→ Work to be completed: In the records below, the line with "Where should I click to: Expand" opens the range and the line with "Given: Select 港澳台居民 resident type" closes it; print that range exactly and nothing else.

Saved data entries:
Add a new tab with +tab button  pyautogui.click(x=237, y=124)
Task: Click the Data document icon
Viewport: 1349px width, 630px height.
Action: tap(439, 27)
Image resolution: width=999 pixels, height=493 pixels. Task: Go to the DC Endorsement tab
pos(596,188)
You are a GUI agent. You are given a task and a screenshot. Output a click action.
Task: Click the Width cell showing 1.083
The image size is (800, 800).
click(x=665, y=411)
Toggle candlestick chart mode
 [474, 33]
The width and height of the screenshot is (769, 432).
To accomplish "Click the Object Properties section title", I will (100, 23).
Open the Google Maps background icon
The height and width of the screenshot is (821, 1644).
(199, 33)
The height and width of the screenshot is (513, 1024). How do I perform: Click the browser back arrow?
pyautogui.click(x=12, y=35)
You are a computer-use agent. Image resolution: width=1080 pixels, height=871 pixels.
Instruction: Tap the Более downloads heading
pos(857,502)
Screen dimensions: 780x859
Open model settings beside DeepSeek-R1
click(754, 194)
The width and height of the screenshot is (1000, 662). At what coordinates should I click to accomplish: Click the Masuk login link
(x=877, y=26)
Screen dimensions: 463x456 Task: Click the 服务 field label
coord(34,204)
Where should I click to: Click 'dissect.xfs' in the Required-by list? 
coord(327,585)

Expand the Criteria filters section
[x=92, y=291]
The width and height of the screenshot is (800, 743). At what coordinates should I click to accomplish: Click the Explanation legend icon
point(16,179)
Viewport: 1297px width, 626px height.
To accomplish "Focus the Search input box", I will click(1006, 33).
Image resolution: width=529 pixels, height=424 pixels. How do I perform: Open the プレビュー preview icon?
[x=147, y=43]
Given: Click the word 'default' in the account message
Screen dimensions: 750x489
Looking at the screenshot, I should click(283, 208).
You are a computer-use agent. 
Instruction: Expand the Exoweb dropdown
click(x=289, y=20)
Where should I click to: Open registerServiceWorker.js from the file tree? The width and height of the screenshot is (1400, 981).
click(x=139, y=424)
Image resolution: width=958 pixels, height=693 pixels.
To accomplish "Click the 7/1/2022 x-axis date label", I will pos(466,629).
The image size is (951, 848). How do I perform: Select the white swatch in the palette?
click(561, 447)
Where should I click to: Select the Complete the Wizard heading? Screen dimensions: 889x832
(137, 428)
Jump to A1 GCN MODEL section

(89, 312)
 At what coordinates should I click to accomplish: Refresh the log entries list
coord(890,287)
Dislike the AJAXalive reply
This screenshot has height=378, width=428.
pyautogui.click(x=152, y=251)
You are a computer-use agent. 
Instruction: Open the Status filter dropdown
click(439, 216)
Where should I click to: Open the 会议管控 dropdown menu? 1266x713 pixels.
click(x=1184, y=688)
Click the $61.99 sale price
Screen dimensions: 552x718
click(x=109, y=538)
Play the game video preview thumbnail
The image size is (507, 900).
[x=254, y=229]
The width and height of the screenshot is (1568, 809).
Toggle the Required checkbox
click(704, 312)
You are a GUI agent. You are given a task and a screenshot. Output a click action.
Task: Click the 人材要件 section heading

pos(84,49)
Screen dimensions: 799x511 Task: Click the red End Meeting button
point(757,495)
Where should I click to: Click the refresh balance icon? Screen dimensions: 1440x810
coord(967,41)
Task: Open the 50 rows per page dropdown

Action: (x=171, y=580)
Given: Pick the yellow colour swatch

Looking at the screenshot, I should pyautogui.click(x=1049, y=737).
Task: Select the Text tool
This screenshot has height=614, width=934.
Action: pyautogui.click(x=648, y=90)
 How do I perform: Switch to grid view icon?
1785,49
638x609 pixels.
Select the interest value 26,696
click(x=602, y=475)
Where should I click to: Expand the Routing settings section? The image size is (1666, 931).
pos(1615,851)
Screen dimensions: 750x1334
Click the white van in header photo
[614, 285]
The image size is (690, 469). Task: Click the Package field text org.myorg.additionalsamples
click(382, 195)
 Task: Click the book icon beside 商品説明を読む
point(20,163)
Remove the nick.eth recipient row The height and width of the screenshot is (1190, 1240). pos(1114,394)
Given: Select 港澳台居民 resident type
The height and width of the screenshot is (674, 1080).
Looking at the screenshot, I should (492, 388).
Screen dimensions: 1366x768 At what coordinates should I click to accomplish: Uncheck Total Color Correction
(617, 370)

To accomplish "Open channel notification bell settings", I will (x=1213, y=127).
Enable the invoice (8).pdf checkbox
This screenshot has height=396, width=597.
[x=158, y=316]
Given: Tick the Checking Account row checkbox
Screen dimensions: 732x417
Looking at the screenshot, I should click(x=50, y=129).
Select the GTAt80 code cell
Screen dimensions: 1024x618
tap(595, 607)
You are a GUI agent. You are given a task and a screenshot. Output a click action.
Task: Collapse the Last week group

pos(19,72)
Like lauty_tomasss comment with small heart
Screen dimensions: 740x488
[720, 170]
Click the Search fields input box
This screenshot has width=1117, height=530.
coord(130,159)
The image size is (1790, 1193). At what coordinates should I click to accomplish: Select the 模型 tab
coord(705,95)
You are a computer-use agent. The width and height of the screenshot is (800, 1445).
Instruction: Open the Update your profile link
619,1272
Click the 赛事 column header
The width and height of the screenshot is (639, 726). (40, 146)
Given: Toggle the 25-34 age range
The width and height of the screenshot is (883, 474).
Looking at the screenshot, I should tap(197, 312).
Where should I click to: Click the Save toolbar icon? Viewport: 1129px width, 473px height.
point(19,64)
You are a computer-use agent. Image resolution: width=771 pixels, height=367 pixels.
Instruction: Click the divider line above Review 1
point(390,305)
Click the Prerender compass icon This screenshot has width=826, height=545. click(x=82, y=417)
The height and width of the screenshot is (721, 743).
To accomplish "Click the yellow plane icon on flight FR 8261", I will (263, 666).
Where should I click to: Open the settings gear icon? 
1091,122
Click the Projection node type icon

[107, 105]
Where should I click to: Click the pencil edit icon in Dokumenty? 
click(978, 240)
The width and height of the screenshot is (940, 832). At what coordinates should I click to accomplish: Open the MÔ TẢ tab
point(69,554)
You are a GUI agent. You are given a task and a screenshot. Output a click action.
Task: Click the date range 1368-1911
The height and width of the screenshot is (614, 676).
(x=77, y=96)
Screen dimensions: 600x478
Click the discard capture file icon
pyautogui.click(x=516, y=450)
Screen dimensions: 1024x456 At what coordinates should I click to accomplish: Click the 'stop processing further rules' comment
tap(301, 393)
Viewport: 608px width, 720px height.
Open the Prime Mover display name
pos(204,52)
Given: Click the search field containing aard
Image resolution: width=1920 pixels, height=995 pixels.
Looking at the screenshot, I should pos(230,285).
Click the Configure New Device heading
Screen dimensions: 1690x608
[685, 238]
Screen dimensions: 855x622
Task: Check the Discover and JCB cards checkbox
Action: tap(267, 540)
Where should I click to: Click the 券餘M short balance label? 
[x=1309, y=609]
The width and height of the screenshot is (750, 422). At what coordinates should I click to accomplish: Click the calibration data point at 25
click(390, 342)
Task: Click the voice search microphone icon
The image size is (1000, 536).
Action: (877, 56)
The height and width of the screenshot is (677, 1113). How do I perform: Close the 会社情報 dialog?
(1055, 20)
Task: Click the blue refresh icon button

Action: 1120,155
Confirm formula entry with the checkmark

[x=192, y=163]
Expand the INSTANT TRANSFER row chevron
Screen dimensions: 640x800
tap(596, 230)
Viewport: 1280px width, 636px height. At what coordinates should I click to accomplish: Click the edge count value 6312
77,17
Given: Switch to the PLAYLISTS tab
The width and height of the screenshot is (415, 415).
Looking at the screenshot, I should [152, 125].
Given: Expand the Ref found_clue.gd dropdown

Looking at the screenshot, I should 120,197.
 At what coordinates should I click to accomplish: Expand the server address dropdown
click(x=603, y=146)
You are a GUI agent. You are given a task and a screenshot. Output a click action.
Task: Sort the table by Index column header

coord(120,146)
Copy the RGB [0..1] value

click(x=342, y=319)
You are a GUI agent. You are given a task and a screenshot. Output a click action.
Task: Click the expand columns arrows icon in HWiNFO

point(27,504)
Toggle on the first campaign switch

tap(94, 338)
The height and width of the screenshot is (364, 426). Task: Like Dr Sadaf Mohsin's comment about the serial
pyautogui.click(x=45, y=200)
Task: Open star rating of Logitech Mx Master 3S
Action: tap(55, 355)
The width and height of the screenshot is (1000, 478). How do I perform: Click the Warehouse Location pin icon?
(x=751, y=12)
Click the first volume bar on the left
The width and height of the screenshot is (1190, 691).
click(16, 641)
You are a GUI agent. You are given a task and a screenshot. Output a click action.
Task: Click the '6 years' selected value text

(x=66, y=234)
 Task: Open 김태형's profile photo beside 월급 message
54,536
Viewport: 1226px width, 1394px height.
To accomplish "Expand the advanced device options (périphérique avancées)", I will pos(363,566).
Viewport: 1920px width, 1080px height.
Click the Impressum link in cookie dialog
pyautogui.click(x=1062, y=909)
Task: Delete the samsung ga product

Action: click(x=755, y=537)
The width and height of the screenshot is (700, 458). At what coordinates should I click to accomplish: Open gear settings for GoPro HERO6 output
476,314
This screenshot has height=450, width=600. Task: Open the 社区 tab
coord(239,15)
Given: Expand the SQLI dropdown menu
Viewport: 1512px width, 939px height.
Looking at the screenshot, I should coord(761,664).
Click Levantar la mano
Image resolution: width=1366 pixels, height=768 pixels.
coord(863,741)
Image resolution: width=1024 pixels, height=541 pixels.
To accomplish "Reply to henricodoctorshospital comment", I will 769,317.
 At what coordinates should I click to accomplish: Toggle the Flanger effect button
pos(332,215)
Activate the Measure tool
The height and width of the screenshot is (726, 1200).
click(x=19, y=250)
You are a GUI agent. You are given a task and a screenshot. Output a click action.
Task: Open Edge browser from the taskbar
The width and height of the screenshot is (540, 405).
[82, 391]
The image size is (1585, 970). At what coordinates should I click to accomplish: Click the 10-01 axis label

→ Answer space:
Where should I click to: Expand the Routing settings section? The image size is (1666, 931).
pos(1615,851)
Screen dimensions: 750x1334
Click the white van in header photo
[614, 285]
The image size is (690, 469). Task: Click the Package field text org.myorg.additionalsamples
click(382, 195)
 Task: Click the book icon beside 商品説明を読む
point(20,163)
Remove the nick.eth recipient row The height and width of the screenshot is (1190, 1240). pos(1114,394)
Given: Select 港澳台居民 resident type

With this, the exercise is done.